[Some records]
________

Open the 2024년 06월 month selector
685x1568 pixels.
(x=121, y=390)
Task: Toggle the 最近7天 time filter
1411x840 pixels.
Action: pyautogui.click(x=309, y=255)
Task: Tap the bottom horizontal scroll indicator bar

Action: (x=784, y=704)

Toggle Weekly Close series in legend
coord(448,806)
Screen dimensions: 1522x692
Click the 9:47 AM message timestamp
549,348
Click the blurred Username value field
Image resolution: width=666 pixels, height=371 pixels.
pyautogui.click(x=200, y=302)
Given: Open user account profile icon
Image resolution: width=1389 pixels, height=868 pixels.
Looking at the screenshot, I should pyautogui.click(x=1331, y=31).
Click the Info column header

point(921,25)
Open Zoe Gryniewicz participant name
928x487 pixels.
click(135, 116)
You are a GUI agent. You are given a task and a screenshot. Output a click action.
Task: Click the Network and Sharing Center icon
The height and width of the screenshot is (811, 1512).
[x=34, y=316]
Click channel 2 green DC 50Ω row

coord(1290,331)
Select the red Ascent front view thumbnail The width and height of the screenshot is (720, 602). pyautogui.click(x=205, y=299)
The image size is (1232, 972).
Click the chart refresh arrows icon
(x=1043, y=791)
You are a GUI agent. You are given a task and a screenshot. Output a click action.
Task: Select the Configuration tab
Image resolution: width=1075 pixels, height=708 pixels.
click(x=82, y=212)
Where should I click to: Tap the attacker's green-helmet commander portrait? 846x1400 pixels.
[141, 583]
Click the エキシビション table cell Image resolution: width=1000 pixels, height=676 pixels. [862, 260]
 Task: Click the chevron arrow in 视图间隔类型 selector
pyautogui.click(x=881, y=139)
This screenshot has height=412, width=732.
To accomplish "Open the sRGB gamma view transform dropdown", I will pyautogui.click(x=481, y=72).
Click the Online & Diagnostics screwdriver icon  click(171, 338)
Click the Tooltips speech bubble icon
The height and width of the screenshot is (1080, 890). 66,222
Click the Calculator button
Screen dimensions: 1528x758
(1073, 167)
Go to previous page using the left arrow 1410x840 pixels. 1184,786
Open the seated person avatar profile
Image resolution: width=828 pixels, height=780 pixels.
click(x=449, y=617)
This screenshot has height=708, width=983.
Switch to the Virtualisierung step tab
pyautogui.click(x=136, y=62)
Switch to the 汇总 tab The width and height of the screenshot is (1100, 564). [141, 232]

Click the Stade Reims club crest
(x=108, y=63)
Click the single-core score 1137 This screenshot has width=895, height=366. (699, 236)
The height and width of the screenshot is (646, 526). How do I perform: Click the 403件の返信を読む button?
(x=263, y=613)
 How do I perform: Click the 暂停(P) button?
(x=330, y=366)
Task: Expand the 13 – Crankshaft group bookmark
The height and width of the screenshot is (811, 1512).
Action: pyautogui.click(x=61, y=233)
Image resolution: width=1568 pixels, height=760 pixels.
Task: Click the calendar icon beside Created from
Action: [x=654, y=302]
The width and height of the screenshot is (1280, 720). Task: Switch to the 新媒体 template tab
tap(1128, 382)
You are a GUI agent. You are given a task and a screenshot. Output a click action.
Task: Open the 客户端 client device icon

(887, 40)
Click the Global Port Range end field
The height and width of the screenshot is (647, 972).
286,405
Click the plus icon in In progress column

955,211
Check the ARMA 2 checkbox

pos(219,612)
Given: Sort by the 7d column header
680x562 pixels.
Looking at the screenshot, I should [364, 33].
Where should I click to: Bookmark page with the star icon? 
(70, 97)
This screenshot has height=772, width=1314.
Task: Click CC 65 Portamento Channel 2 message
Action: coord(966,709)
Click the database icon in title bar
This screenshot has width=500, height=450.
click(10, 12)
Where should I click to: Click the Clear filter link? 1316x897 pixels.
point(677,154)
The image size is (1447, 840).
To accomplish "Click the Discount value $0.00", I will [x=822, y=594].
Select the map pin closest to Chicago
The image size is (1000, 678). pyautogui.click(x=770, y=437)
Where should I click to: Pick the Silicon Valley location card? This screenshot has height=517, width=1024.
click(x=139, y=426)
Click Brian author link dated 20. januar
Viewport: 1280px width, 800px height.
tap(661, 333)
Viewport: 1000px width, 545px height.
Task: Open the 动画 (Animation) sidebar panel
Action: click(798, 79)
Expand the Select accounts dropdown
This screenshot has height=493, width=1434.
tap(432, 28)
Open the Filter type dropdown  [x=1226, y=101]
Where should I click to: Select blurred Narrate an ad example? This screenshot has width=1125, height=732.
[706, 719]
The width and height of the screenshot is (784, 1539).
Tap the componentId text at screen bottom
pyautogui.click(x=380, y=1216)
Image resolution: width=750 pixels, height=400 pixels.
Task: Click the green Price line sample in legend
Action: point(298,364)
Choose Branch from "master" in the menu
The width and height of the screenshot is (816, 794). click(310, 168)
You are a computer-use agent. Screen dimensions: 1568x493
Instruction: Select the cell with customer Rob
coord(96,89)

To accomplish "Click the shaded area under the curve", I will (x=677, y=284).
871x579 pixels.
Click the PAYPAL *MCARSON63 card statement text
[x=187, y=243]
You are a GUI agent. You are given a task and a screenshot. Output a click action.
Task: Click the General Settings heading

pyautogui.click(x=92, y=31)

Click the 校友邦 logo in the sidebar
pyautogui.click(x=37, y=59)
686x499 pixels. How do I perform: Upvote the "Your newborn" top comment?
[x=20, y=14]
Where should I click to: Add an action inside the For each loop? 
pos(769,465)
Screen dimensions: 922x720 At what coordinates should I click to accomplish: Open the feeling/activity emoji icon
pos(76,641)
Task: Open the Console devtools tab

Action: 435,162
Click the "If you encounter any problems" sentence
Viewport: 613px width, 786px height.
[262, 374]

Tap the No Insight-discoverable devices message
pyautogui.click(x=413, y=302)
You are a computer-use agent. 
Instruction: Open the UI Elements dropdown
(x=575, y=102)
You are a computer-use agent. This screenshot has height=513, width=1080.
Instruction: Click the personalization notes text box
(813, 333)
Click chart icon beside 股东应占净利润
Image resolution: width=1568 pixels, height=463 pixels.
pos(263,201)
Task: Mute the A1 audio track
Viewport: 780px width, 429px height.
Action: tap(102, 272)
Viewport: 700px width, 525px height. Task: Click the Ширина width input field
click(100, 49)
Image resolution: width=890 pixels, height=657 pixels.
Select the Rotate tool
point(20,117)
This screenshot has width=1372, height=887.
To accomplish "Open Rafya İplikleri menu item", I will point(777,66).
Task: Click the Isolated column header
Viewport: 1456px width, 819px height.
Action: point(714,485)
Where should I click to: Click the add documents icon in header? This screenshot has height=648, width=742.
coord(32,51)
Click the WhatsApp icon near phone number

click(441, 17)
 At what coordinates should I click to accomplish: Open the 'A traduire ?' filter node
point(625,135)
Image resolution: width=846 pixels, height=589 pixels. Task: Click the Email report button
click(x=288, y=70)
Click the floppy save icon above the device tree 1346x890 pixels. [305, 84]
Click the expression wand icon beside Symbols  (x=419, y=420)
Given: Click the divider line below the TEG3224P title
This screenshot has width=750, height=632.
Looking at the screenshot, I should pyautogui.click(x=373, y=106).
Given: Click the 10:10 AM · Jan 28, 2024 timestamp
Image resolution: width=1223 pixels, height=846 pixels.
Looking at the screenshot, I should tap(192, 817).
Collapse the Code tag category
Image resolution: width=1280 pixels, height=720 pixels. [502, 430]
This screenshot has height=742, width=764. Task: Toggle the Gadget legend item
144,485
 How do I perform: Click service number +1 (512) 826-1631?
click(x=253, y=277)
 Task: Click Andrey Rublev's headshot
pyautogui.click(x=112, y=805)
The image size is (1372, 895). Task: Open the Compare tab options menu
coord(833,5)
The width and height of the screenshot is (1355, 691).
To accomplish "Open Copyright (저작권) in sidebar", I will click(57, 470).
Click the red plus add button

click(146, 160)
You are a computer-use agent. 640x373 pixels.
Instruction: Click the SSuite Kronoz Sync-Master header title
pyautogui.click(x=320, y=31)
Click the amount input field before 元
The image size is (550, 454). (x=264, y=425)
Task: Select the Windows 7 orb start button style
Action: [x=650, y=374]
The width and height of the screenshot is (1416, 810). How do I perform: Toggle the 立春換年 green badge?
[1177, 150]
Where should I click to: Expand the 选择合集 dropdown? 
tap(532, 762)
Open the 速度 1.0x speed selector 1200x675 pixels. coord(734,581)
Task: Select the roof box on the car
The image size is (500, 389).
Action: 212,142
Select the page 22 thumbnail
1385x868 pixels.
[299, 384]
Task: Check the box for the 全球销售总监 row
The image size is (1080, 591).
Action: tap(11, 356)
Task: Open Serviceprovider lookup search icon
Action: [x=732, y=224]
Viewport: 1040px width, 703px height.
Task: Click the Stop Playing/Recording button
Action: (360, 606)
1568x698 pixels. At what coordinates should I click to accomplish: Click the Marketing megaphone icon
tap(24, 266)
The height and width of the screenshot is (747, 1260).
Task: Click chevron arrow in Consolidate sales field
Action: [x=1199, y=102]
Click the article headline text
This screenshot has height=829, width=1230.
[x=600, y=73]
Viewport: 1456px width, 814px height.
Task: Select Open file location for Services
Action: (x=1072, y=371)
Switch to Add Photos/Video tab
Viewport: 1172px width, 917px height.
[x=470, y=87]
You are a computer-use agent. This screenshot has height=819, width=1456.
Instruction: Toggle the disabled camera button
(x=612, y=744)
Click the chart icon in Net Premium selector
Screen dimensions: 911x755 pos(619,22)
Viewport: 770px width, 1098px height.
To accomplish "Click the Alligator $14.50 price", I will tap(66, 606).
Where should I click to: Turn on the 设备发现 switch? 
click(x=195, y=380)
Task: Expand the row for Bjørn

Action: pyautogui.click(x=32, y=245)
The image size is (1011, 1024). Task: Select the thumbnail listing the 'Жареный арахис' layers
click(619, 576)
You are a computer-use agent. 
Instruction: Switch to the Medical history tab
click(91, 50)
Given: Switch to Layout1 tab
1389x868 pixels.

________

- [Task description]: Reproduce the material starting at the line that contains "Task: Mute the A1 audio track" and ending at the line that contains "should pyautogui.click(x=373, y=106).", substituting "Crop tool" for "Rotate tool" and keeping everything else unchanged.

- [Result]:
Task: Mute the A1 audio track
Viewport: 780px width, 429px height.
Action: tap(102, 272)
Viewport: 700px width, 525px height. Task: Click the Ширина width input field
click(100, 49)
Image resolution: width=890 pixels, height=657 pixels.
Select the Crop tool
point(20,117)
This screenshot has width=1372, height=887.
To accomplish "Open Rafya İplikleri menu item", I will point(777,66).
Task: Click the Isolated column header
Viewport: 1456px width, 819px height.
Action: point(714,485)
Where should I click to: Click the add documents icon in header? This screenshot has height=648, width=742.
coord(32,51)
Click the WhatsApp icon near phone number

click(441, 17)
 At what coordinates should I click to accomplish: Open the 'A traduire ?' filter node
point(625,135)
Image resolution: width=846 pixels, height=589 pixels. Task: Click the Email report button
click(x=288, y=70)
Click the floppy save icon above the device tree 1346x890 pixels. [305, 84]
Click the expression wand icon beside Symbols  (x=419, y=420)
Given: Click the divider line below the TEG3224P title
This screenshot has width=750, height=632.
Looking at the screenshot, I should pyautogui.click(x=373, y=106).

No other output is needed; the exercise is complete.